To kick the whole thing up a notch, plate it as a dramatic, layered dish. Pair the squash purée hummus with roast seasonal vegetables, like fried matsutake or chanterelle mushrooms, or Brussels sprouts. Top with something crunchy (we're partial to toasted pumpkin seeds). Or spread a plate with some labneh, pile the hummus and a mess of veggies and nuts on top, and finish with a drizzle of pomegranate or balsamic dressing. The combination of classic chickpea hummus and sweet squash paired with creamy, toasted and roasted flavors makes for a "cozy, earthy, slightly sweet" winter dish.

 (Almost) Effortless Side Dish

Instead of mashed potatoes, swirl browned butter or mascarpone cheese into your purée, and then season with salt and pepper.
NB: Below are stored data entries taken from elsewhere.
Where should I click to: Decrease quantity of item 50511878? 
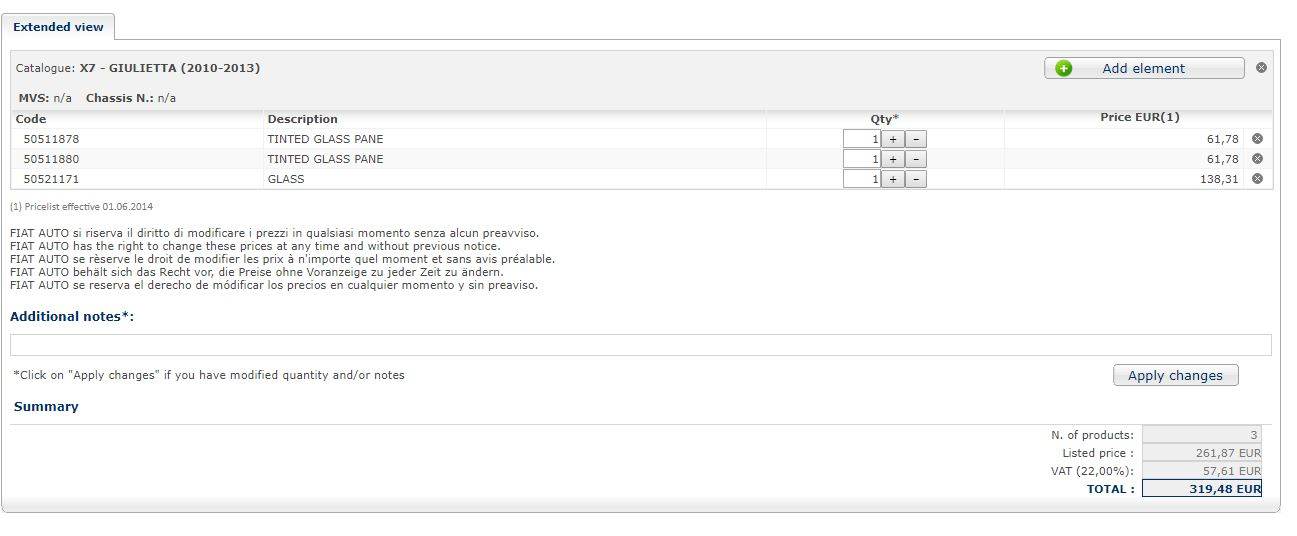tap(915, 139)
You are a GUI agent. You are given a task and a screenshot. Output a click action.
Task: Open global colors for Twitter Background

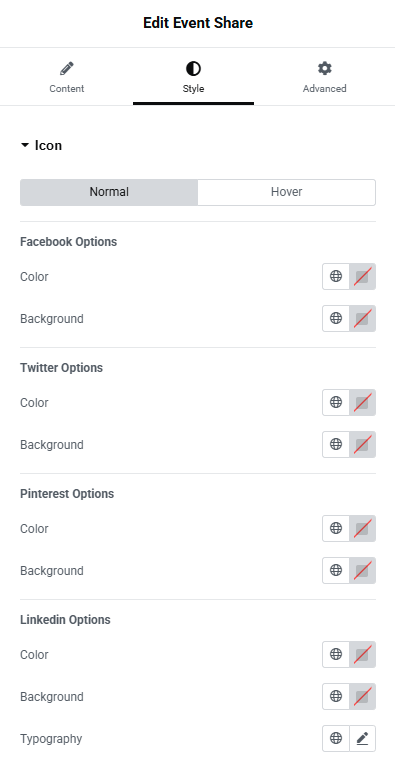(336, 444)
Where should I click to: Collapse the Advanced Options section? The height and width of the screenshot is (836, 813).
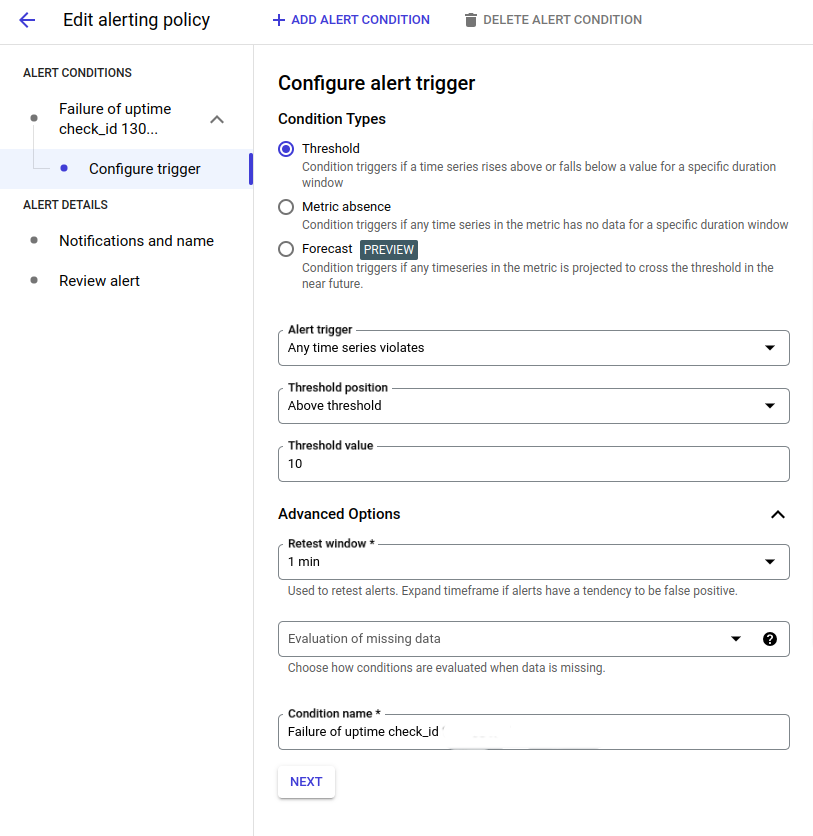[x=778, y=514]
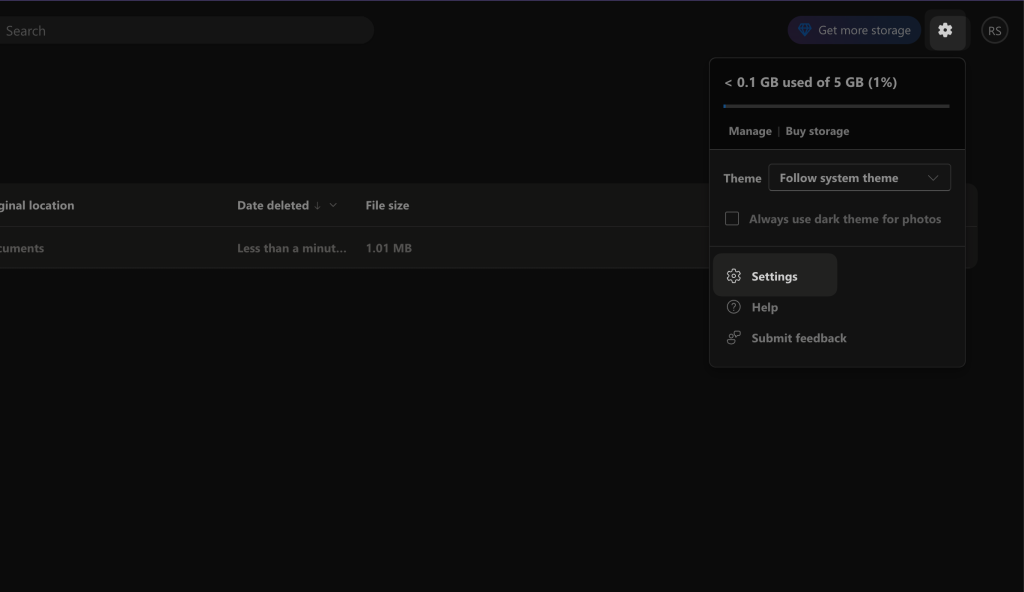This screenshot has height=592, width=1024.
Task: Click the diamond icon on Get more storage
Action: click(x=804, y=30)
Done.

 Soup

Combine equal parts squash purée and chicken stock for an easy, customizable soup. "Whisk in a little more if you want a thinner soup," Louis suggests. "That’s great if you dry out some bread in an oven, put it in the bottom of the crock, fill it with soup and drizzle some browned butter on top."

For a richer version, add half-and-half to your broth-purée mixture, and top with crème fraîche and pumpkin seeds fried in a savory or sweet spice blend. Louis suggests za’atar or harissa, "something that’s kind of bold to offset the quirky sweetness."

 Pasta Filling

The squash purée shines in stuffed pastas like ravioli and cannelloni. Fold softened mascarpone into the purée with just a touch of finely grated garlic. Add a little nutmeg, salt and whichever seasonings you love, and crack some or all of an egg into the mixture. Squash contains water, so an egg helps bind the stuffing and keeps it from steaming or spreading in the oven.

(Extra credit: Those with unending appetites for pasta making can also incorporate the squash purée into pasta dough. Louis's stellar book, Pasta by Hand, shares step-by-step instructions for those and other noodles.)

⑦ Dessert Crepe

For a light and not-too-sweet crepe filling, whisk a little mascarpone into the purée with a touch of sugar, then fill and fold. For a richer variation, spoon browned butter over top, dollop with whipped cream and drizzle with caramel sauce.

 Pumpkin Pie Alternative

"This purée is completely interchangeable with pumpkin in pie," Louis swears. "It’s like using maple syrup instead of molasses." For an especially dynamic dish, consider playing with local heirloom squashes, and fold the purée into your favorite pumpkin pie recipe instead of whatever you normally spoon from a can.